» Task details: Every entry is to be set down a second time, precisely as written.

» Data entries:

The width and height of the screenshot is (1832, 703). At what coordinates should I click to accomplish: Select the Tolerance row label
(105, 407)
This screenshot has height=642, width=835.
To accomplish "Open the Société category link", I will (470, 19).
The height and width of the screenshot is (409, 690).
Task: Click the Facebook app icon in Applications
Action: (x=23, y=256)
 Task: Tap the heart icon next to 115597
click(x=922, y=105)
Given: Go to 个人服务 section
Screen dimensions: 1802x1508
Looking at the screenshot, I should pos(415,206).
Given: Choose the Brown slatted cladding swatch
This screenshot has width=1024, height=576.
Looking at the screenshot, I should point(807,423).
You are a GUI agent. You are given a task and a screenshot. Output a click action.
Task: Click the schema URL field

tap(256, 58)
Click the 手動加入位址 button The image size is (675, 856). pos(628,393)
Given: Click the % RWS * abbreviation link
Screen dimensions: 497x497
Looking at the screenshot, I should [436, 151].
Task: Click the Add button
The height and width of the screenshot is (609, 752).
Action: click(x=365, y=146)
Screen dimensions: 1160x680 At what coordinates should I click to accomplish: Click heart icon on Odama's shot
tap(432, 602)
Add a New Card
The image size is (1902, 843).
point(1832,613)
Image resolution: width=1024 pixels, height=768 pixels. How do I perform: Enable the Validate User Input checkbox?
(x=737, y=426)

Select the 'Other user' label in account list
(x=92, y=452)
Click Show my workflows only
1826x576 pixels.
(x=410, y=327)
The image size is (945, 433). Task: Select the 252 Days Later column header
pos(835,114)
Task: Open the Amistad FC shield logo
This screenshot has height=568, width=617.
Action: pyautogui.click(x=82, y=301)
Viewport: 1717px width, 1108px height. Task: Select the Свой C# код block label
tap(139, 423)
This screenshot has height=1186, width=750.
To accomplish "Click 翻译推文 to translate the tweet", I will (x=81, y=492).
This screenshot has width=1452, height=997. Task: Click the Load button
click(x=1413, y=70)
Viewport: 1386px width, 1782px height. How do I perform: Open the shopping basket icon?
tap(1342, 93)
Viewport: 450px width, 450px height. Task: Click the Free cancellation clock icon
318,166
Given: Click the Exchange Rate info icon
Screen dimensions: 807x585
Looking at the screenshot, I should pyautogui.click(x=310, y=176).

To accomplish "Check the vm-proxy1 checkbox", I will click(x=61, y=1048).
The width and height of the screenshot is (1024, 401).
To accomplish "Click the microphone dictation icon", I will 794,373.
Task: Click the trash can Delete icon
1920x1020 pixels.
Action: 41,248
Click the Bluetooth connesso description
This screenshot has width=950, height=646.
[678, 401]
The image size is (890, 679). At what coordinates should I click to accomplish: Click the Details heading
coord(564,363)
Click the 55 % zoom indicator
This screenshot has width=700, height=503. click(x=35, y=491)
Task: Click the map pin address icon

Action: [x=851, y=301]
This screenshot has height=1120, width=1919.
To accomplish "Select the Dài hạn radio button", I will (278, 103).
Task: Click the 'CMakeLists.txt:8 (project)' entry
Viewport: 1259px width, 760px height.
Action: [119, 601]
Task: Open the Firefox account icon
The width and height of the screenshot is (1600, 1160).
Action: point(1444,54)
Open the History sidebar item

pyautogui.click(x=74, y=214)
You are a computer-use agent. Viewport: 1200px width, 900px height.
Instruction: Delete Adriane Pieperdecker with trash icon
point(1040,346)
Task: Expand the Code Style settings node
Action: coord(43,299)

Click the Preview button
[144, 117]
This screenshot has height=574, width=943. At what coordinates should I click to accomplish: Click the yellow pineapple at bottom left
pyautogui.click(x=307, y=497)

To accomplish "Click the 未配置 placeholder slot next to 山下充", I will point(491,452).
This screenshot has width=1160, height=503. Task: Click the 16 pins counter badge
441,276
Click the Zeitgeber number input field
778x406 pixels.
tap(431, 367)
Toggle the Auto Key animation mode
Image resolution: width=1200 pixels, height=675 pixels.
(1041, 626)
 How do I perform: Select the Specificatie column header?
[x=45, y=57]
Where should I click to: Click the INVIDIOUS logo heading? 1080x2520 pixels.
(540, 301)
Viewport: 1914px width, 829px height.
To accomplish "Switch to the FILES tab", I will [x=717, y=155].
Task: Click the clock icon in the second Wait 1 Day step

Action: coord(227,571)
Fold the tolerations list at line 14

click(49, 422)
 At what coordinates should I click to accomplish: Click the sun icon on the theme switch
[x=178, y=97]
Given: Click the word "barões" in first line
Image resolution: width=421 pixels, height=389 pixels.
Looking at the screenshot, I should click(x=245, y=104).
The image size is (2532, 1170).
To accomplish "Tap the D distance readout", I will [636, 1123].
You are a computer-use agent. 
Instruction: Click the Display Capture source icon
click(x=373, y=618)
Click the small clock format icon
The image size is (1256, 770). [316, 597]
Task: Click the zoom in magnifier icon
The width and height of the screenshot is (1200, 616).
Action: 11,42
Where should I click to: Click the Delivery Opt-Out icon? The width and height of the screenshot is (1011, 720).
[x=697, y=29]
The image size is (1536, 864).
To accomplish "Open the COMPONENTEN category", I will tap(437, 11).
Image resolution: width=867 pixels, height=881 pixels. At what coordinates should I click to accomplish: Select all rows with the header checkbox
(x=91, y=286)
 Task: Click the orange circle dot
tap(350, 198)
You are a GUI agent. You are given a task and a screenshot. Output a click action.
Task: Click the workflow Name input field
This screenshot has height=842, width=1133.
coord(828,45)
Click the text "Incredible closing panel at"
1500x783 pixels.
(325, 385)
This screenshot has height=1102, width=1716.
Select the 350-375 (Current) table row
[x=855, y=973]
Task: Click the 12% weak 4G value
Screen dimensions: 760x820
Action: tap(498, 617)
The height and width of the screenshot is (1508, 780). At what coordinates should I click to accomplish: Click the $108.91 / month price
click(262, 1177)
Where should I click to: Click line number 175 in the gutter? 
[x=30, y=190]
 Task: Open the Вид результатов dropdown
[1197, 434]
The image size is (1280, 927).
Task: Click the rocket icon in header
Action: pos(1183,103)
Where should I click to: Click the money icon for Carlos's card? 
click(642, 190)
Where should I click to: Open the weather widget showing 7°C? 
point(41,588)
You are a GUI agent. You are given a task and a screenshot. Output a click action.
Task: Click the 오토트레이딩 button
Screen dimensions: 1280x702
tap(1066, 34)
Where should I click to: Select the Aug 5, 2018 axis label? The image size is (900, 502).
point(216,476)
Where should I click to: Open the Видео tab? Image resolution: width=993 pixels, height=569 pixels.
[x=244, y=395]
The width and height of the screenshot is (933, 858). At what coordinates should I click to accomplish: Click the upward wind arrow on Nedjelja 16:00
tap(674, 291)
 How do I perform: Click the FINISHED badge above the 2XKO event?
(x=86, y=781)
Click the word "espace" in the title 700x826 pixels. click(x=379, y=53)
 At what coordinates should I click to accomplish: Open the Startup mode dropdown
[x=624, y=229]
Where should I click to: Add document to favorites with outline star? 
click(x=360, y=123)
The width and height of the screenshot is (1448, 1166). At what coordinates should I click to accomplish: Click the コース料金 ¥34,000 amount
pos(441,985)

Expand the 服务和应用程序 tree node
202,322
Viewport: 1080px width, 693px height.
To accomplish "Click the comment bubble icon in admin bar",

» Answer to this problem:
The width and height of the screenshot is (1832, 703). At what coordinates should I click to accomplish: Select the Tolerance row label
(105, 407)
This screenshot has height=642, width=835.
To accomplish "Open the Société category link", I will (470, 19).
The height and width of the screenshot is (409, 690).
Task: Click the Facebook app icon in Applications
Action: (x=23, y=256)
 Task: Tap the heart icon next to 115597
click(x=922, y=105)
Given: Go to 个人服务 section
Screen dimensions: 1802x1508
Looking at the screenshot, I should pos(415,206).
Given: Choose the Brown slatted cladding swatch
This screenshot has width=1024, height=576.
Looking at the screenshot, I should point(807,423).
You are a GUI agent. You are given a task and a screenshot. Output a click action.
Task: Click the schema URL field

tap(256, 58)
Click the 手動加入位址 button The image size is (675, 856). pos(628,393)
Given: Click the % RWS * abbreviation link
Screen dimensions: 497x497
Looking at the screenshot, I should [436, 151].
Task: Click the Add button
The height and width of the screenshot is (609, 752).
Action: click(x=365, y=146)
Screen dimensions: 1160x680 At what coordinates should I click to accomplish: Click heart icon on Odama's shot
tap(432, 602)
Add a New Card
The image size is (1902, 843).
point(1832,613)
Image resolution: width=1024 pixels, height=768 pixels. How do I perform: Enable the Validate User Input checkbox?
(x=737, y=426)

Select the 'Other user' label in account list
(x=92, y=452)
Click Show my workflows only
1826x576 pixels.
(x=410, y=327)
The image size is (945, 433). Task: Select the 252 Days Later column header
pos(835,114)
Task: Open the Amistad FC shield logo
This screenshot has height=568, width=617.
Action: pyautogui.click(x=82, y=301)
Viewport: 1717px width, 1108px height. Task: Select the Свой C# код block label
tap(139, 423)
This screenshot has height=1186, width=750.
To accomplish "Click 翻译推文 to translate the tweet", I will (x=81, y=492).
This screenshot has width=1452, height=997. Task: Click the Load button
click(x=1413, y=70)
Viewport: 1386px width, 1782px height. How do I perform: Open the shopping basket icon?
tap(1342, 93)
Viewport: 450px width, 450px height. Task: Click the Free cancellation clock icon
318,166
Given: Click the Exchange Rate info icon
Screen dimensions: 807x585
Looking at the screenshot, I should pyautogui.click(x=310, y=176).

To accomplish "Check the vm-proxy1 checkbox", I will click(x=61, y=1048).
The width and height of the screenshot is (1024, 401).
To accomplish "Click the microphone dictation icon", I will 794,373.
Task: Click the trash can Delete icon
1920x1020 pixels.
Action: 41,248
Click the Bluetooth connesso description
This screenshot has width=950, height=646.
[678, 401]
The image size is (890, 679). At what coordinates should I click to accomplish: Click the Details heading
coord(564,363)
Click the 55 % zoom indicator
This screenshot has width=700, height=503. click(x=35, y=491)
Task: Click the map pin address icon

Action: [x=851, y=301]
This screenshot has height=1120, width=1919.
To accomplish "Select the Dài hạn radio button", I will (278, 103).
Task: Click the 'CMakeLists.txt:8 (project)' entry
Viewport: 1259px width, 760px height.
Action: [119, 601]
Task: Open the Firefox account icon
The width and height of the screenshot is (1600, 1160).
Action: point(1444,54)
Open the History sidebar item

pyautogui.click(x=74, y=214)
You are a computer-use agent. Viewport: 1200px width, 900px height.
Instruction: Delete Adriane Pieperdecker with trash icon
point(1040,346)
Task: Expand the Code Style settings node
Action: coord(43,299)

Click the Preview button
[144, 117]
This screenshot has height=574, width=943. At what coordinates should I click to accomplish: Click the yellow pineapple at bottom left
pyautogui.click(x=307, y=497)

To accomplish "Click the 未配置 placeholder slot next to 山下充", I will point(491,452).
This screenshot has width=1160, height=503. Task: Click the 16 pins counter badge
441,276
Click the Zeitgeber number input field
778x406 pixels.
tap(431, 367)
Toggle the Auto Key animation mode
Image resolution: width=1200 pixels, height=675 pixels.
(1041, 626)
 How do I perform: Select the Specificatie column header?
[x=45, y=57]
Where should I click to: Click the INVIDIOUS logo heading? 1080x2520 pixels.
(540, 301)
Viewport: 1914px width, 829px height.
To accomplish "Switch to the FILES tab", I will [x=717, y=155].
Task: Click the clock icon in the second Wait 1 Day step

Action: coord(227,571)
Fold the tolerations list at line 14

click(49, 422)
 At what coordinates should I click to accomplish: Click the sun icon on the theme switch
[x=178, y=97]
Given: Click the word "barões" in first line
Image resolution: width=421 pixels, height=389 pixels.
Looking at the screenshot, I should click(x=245, y=104).
The image size is (2532, 1170).
To accomplish "Tap the D distance readout", I will [636, 1123].
You are a computer-use agent. 
Instruction: Click the Display Capture source icon
click(x=373, y=618)
Click the small clock format icon
The image size is (1256, 770). [316, 597]
Task: Click the zoom in magnifier icon
The width and height of the screenshot is (1200, 616).
Action: 11,42
Where should I click to: Click the Delivery Opt-Out icon? The width and height of the screenshot is (1011, 720).
[x=697, y=29]
The image size is (1536, 864).
To accomplish "Open the COMPONENTEN category", I will tap(437, 11).
Image resolution: width=867 pixels, height=881 pixels. At what coordinates should I click to accomplish: Select all rows with the header checkbox
(x=91, y=286)
 Task: Click the orange circle dot
tap(350, 198)
You are a GUI agent. You are given a task and a screenshot. Output a click action.
Task: Click the workflow Name input field
This screenshot has height=842, width=1133.
coord(828,45)
Click the text "Incredible closing panel at"
1500x783 pixels.
(325, 385)
This screenshot has height=1102, width=1716.
Select the 350-375 (Current) table row
[x=855, y=973]
Task: Click the 12% weak 4G value
Screen dimensions: 760x820
Action: tap(498, 617)
The height and width of the screenshot is (1508, 780). At what coordinates should I click to accomplish: Click the $108.91 / month price
click(262, 1177)
Where should I click to: Click line number 175 in the gutter? 
[x=30, y=190]
 Task: Open the Вид результатов dropdown
[1197, 434]
The image size is (1280, 927).
Task: Click the rocket icon in header
Action: pos(1183,103)
Where should I click to: Click the money icon for Carlos's card? 
click(642, 190)
Where should I click to: Open the weather widget showing 7°C? 
point(41,588)
You are a GUI agent. You are given a task and a screenshot. Output a click action.
Task: Click the 오토트레이딩 button
Screen dimensions: 1280x702
tap(1066, 34)
Where should I click to: Select the Aug 5, 2018 axis label? The image size is (900, 502).
point(216,476)
Where should I click to: Open the Видео tab? Image resolution: width=993 pixels, height=569 pixels.
[x=244, y=395]
The width and height of the screenshot is (933, 858). At what coordinates should I click to accomplish: Click the upward wind arrow on Nedjelja 16:00
tap(674, 291)
 How do I perform: Click the FINISHED badge above the 2XKO event?
(x=86, y=781)
Click the word "espace" in the title 700x826 pixels. click(x=379, y=53)
 At what coordinates should I click to accomplish: Open the Startup mode dropdown
[x=624, y=229]
Where should I click to: Add document to favorites with outline star? 
click(x=360, y=123)
The width and height of the screenshot is (1448, 1166). At what coordinates should I click to accomplish: Click the コース料金 ¥34,000 amount
pos(441,985)

Expand the 服务和应用程序 tree node
202,322
Viewport: 1080px width, 693px height.
To accomplish "Click the comment bubble icon in admin bar",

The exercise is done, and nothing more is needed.